CERTIFICATE OF ELIMINATION

OF THE

SERIES B JUNIOR PARTICIPATING PREFERRED STOCK

OF

THERMO FISHER SCIENTIFIC INC.

THERMO FISHER SCIENTIFIC INC., a corporation organized and existing under the General Corporation Law of the State of Delaware (the “Company”),

DOES HEREBY CERTIFY:

1. That, pursuant to Section 151 of the General Corporation Law of the State of Delaware and authority granted in the certificate of incorporation of the Company, as theretofore amended and restated, the Board of Directors of the Company, by resolution duly adopted, authorized the issuance of a series of forty thousand (40,000) shares of Series B Junior Participating Preferred Stock, par value $100 per share (the “Series B Preferred Stock”), and established the voting powers, designations, preferences and relative, participating and other rights, and the qualifications, limitations or restrictions thereof, and, on January 24, 1996, filed a Certificate of Designation with respect to the Series B Preferred Stock in the office of the Secretary of State of the State of Delaware and that the Board of Directors of the Company, by resolution duly adopted. thereafter amended and restated the voting powers, designations, preferences and relative, participating and other rights, and the qualifications, limitations or restrictions of the Series B Preferred Stock, and, on September 16, 2005, filed a Certificate of Amendment of Certificate of Designation with respect to the Series B Preferred Stock in the office of the Secretary of State of the State of Delaware (the “Amended Certificate of Designation”).
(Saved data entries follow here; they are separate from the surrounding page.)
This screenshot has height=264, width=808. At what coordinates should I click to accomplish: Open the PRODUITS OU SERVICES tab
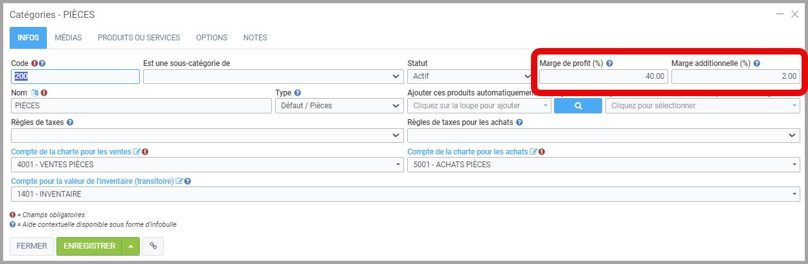click(x=139, y=38)
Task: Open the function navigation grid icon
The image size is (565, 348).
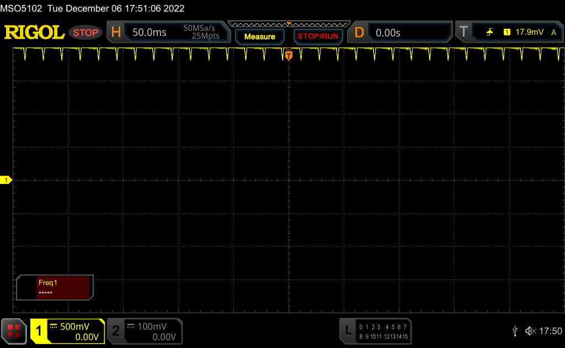Action: pyautogui.click(x=14, y=330)
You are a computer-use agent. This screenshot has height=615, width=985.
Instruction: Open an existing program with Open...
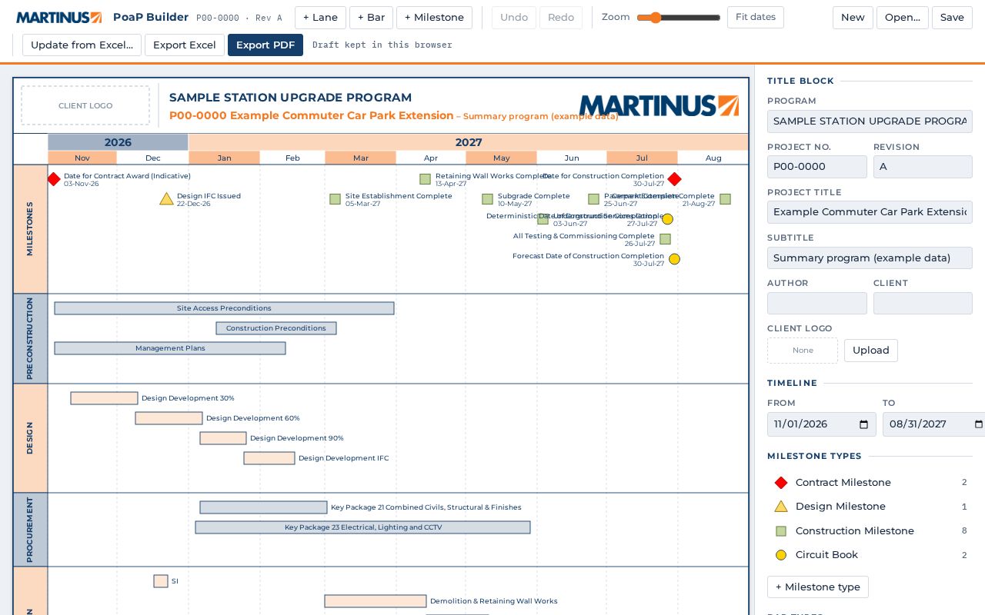(x=903, y=18)
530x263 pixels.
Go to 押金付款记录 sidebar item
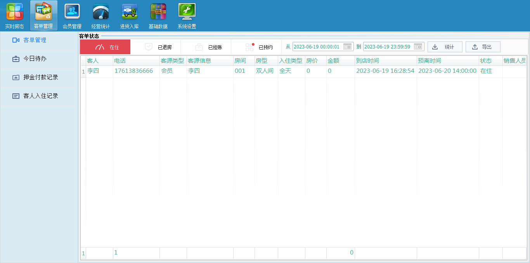point(40,77)
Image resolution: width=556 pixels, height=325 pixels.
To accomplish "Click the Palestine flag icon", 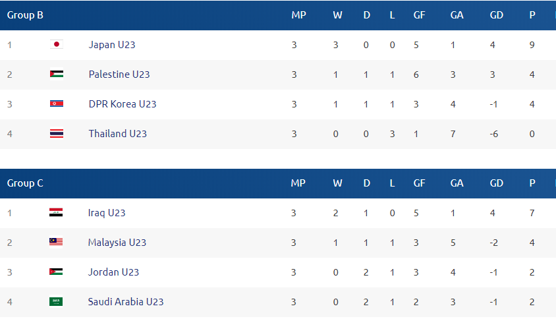I will click(57, 74).
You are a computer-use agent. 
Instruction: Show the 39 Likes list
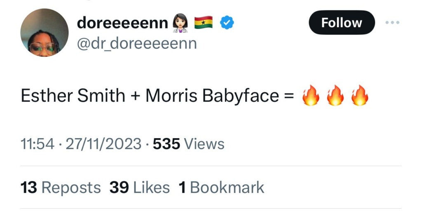140,188
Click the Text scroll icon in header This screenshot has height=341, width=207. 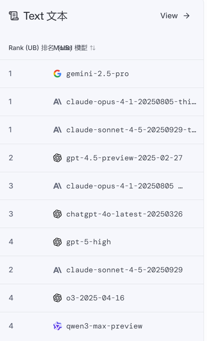click(14, 16)
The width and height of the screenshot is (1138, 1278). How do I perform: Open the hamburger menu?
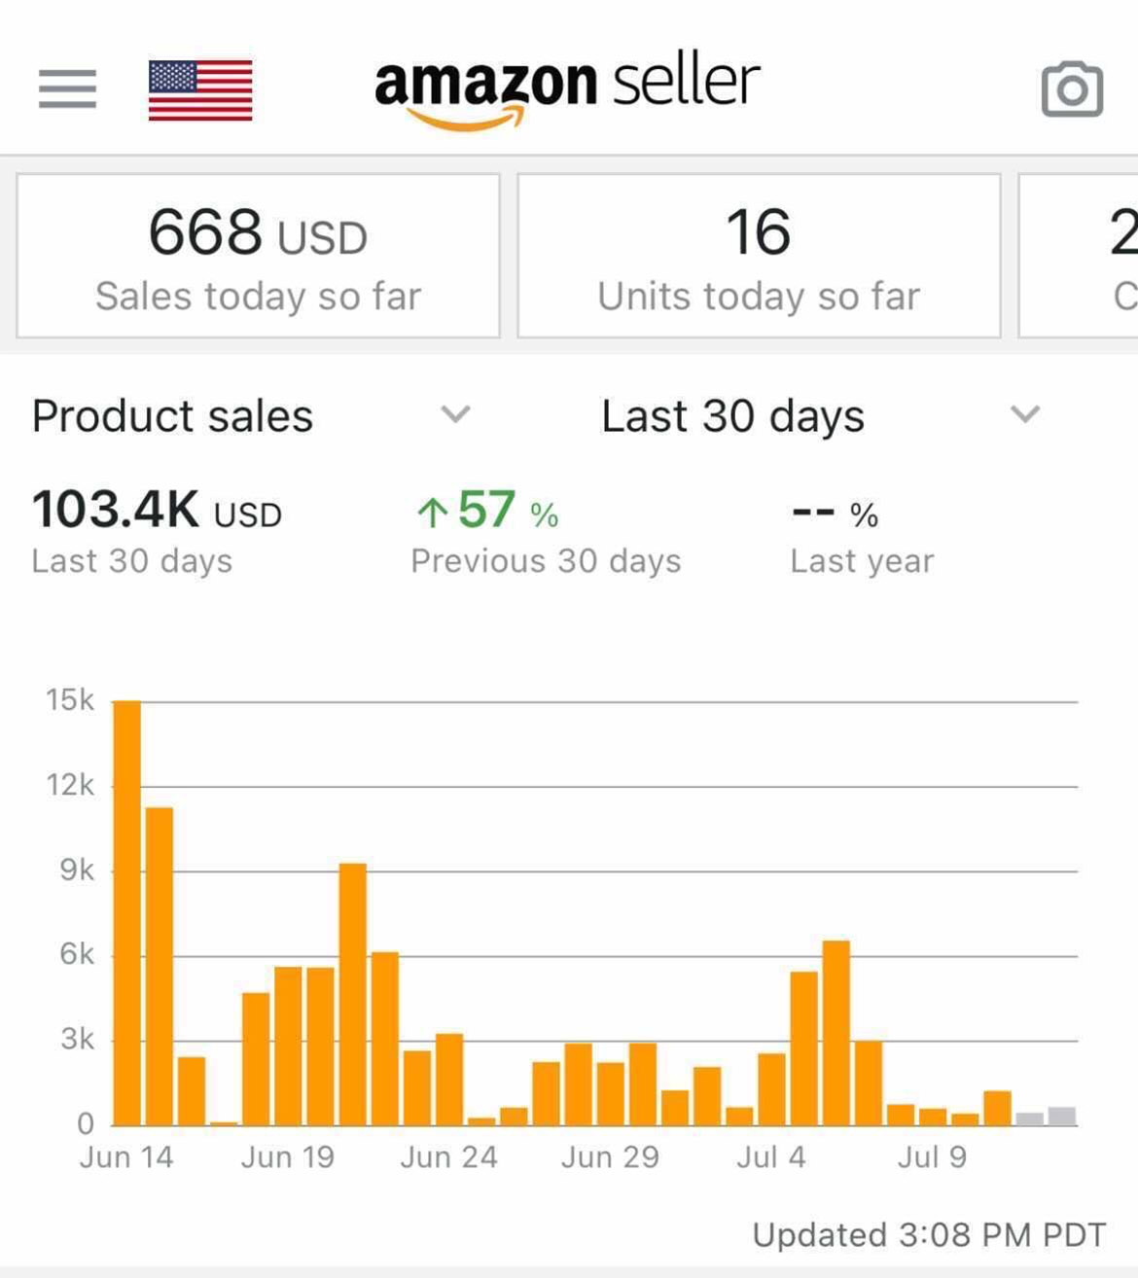pyautogui.click(x=68, y=89)
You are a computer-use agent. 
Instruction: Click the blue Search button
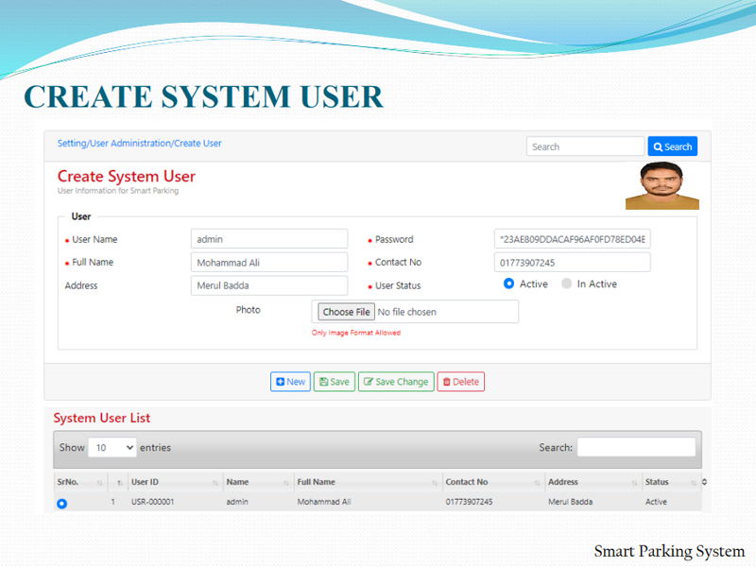tap(672, 146)
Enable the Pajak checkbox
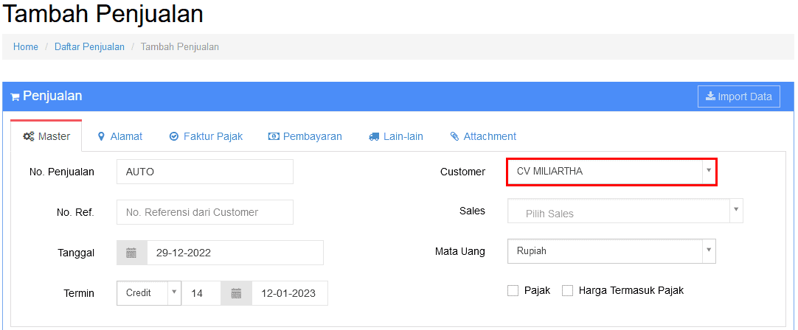Screen dimensions: 798x330 click(x=513, y=291)
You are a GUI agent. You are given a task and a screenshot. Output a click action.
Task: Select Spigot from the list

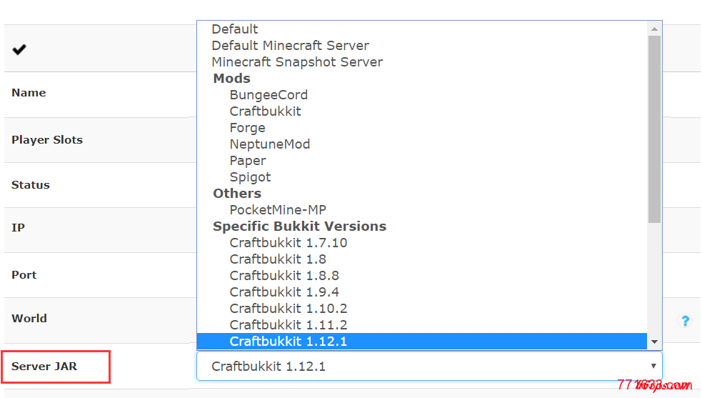click(250, 177)
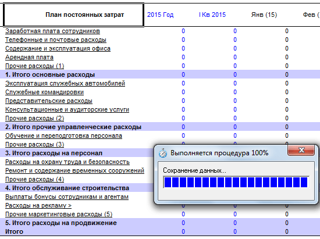Open Обучение и переподготовка персонала link
The height and width of the screenshot is (239, 320).
click(63, 136)
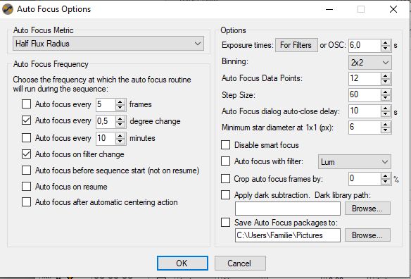
Task: Click the Dark library path field
Action: pyautogui.click(x=288, y=209)
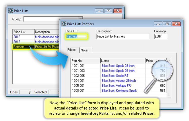
Task: Close the Price List: Partners window
Action: (176, 24)
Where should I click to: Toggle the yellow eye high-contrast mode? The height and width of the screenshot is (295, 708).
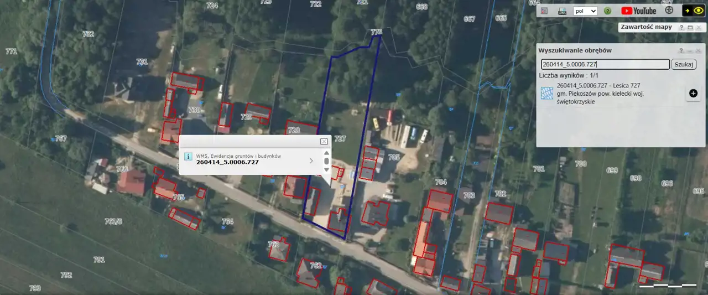point(699,11)
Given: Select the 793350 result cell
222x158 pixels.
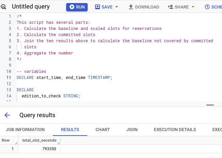Looking at the screenshot, I should 39,149.
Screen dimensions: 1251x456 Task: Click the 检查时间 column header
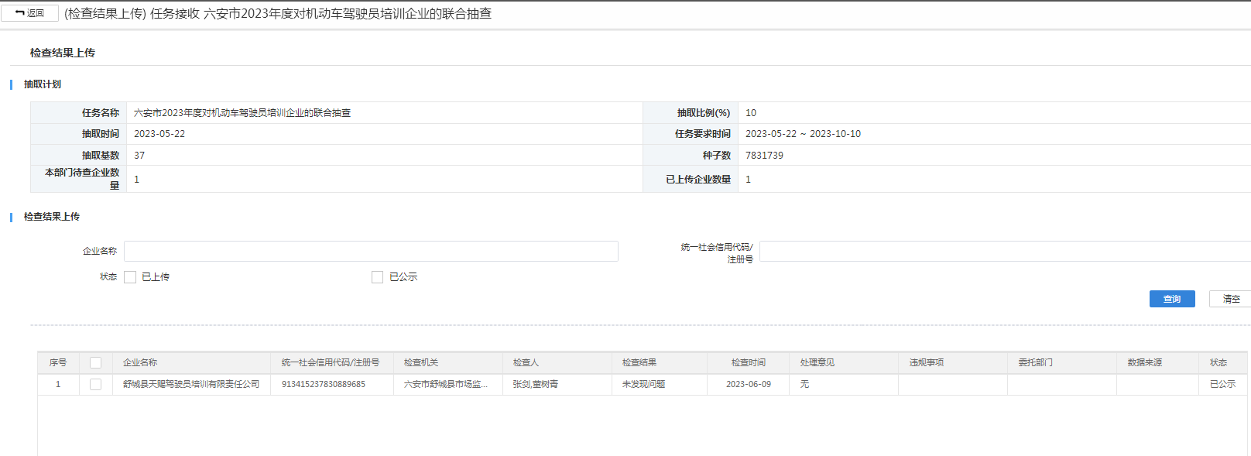748,362
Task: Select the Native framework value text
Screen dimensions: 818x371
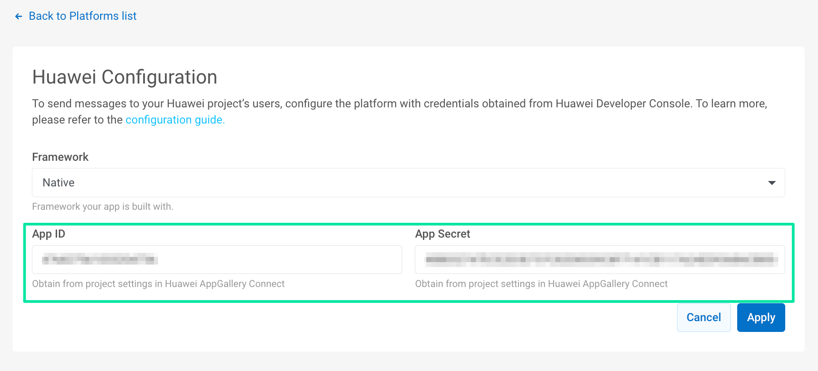Action: [x=59, y=183]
2. That no shares of the Series B Preferred Stock are outstanding and no shares thereof will be issued subject to the Amended Certificate of Designation.

3. That the Board of Directors of the Company has adopted the following resolutions:

WHEREAS, at a meeting duly called and held on January 19, 1996, pursuant to the authority granted to and vested in the Board of Directors of the Company (hereinafter called the “Board of Directors” or the “Board”) in accordance with the provisions of the Company’s then-existing Certificate of Incorporation, the Board of Directors created a series of Preferred Stock, $100 par value (the “Preferred Stock”), of the Company and stated the designation and number of shares, and fixed the relative rights, preferences and limitations thereof as set forth in a certificate of designation of Series B Junior Participating Preferred Stock (the “Series B Preferred Stock”) filed with the Secretary of State of the State of Delaware on January 24, 1996 (the “Certificate of Designation”);


WHEREAS, at a meeting duly called and held on September 15, 2005, pursuant to the authority granted to and vested in the Board of Directors, pursuant to Section 151 of the General Corporation Law of the State of Delaware (the “DGCL”) and in accordance with the provisions of the Company’s then-existing Amended and Restated Certificate of Incorporation, the Board adopted a resolution providing for the amendment and restatement of the Certificate of Designation, and the Company filed such certificate of amendment to the Certificate of Designation with the Secretary of State of Delaware on September 16, 2005 (the “Amended Certificate of Designation”);

WHEREAS, no shares of Series B Preferred Stock have, as of the date hereof, been issued or are outstanding, and no shares of Series B Preferred Stock will be issued subject to the Amended Certificate of Designation;

NOW THEREFORE, be it:

RESOLVED, that none of the authorized shares of the Series B Preferred Stock are outstanding, and that none will be issued subject to the Amended Certificate of Designation, and

FURTHER RESOLVED, that the appropriate officers of the Company, or any one or more of them, are hereby authorized in the name and on behalf of the Company, pursuant to Section 151(g) of the DGCL, to execute and file a Certificate of Elimination of the Series B Preferred Stock with the Secretary of State of the State of Delaware, which shall have the effect when filed with the Secretary of State of the State of Delaware of eliminating from the Third Amended and Restated Certificate of Incorporation, as last amended November 9, 2006, all matters set forth in the Amended Certificate of Designation with respect to the Series B Preferred Stock;

FURTHER RESOLVED, that in accordance with the provisions of Section 151 of the DGCL, the Third Amended and Restated Certificate of Incorporation, as last amended November 9, 2006, is hereby amended to eliminate all references to the Series B Preferred Stock and the shares that were designated to such series hereby are returned to the status of authorized but unissued shares of the Preferred Stock of the Company without designation as to series.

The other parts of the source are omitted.